What do Apple, Google and Disney have in common?
By Peter LohThe mobile computing industry is the convergence and consolidation of PC and mobile devices, software and apps, media and content.
In my previous article, I had highlighted a “titanic struggle” occurring in the mobile computing market, where Ken Auletta, author of The Highwaymen, had observed the growing intensity of competition for control of the world's fastest-growing industry: communications.
The contestants are the huge Hollywood studios, the television networks, and telephone, publishing, and computer companies.
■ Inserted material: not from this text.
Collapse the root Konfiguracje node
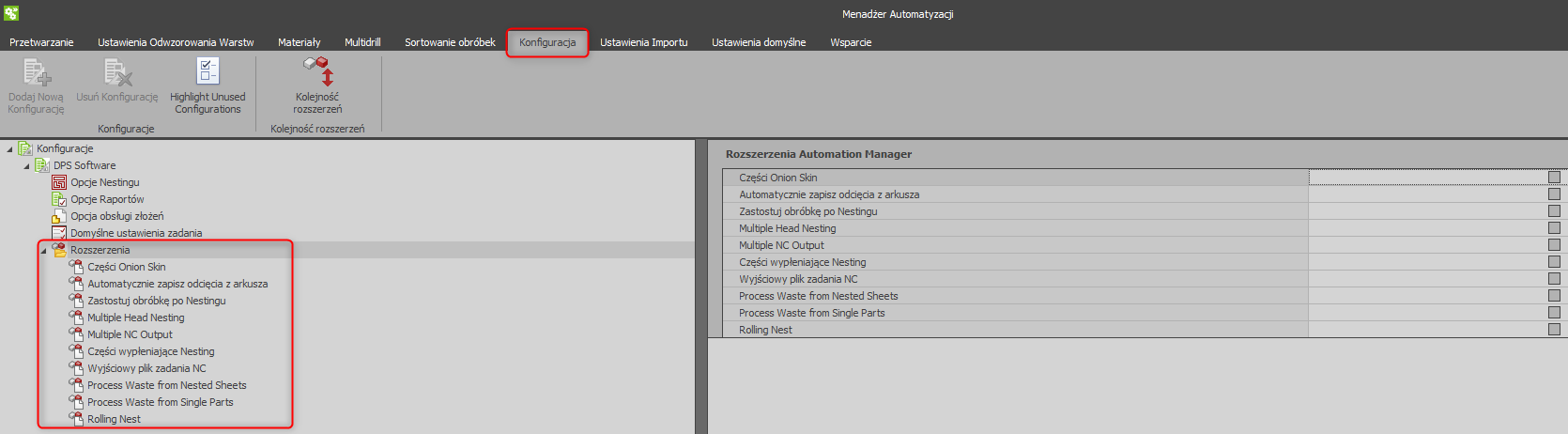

The prize is not only vast wealth, but a virtual lock on the dissemination of information worldwide.
The introduction of smartphones and tablets, coupled with new 4G networks allowing faster as well as better internet accessibility for downloads of apps and media content, have driven the demand for data services in mobile devices. This new growth driver in demand for media content has attracted competition from different industries – gaming (e.g. angry birds), entertainment (e.g. videos and music), telecoms (mobile marketing and advertising), software (e.g. Microsoft, Google), media (e.g. Facebook, Foursquare), apps (e.g. Skype, Instagram, Whatsapp), etc.
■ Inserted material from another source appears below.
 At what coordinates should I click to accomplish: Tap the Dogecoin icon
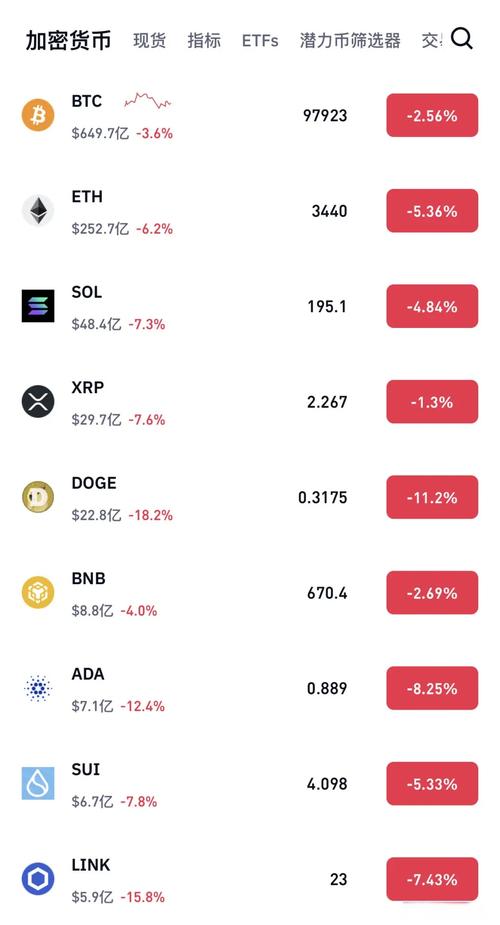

There is a convergence of hardware, software, media, and content industries into a hugely expanded market segment. Leading to a need for vertical integration such as Google’s acquisition of Motorola Mobility – an integration of hardware (mobile device), software (Android), apps (e.g. Google map), and content (YouTube).
Even companies like Disney which has theme parks, entertainment content, and retail business is looking for vertical integration of its businesses, in a similar fashion to Google’s.
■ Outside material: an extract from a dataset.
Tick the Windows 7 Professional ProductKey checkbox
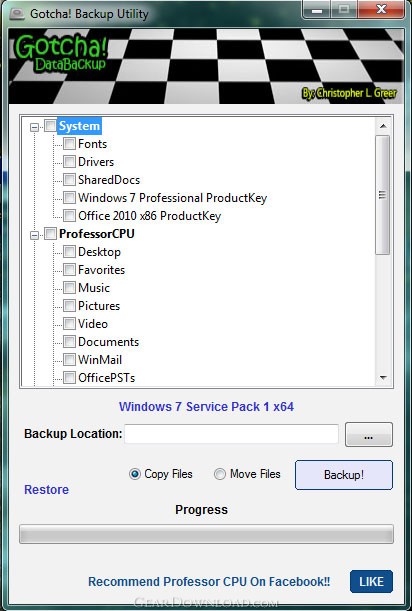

In the past, Disney needed the cinemas and the big screens for its movies, the channels like Blockbuster for its VCDs, and the retail stores for its Disney products. With the internet and ease of online shopping, a customer could easily purchase and download movies, games and products.
A war for control of the communication that enables the dissemination of information and content is brewing and intensified the competition in the market. The leading players such as Google and Samsung are embarking on an acquisition course to ensure they have a full suite of armory to be competitive.
Apple which had an early start with its iPod and iTunes, is clearly leading the pack with its exemplary business model.
Amazon is another leading player with its Kindle hardware and subscription revenue model with an increasing stable of products and service offerings. Another example of the vertically integrated model.
We were familiar with the vertically integrated manufacturing operations model for the huge MNCs, which was then outsourced to the contract manufacturers who themselves become vertically integrated, where some have included the logistics services.
Now, this concept and approach is similarly applied to the business model, where businesses are trying to be vertically integrated in order to garner a full suite of products and services, as well as control the media or delivery channels to the end customers.
This has changed the rules of competition and the market landscape, and we are witnessing a revolutionary transition of the traditional business models.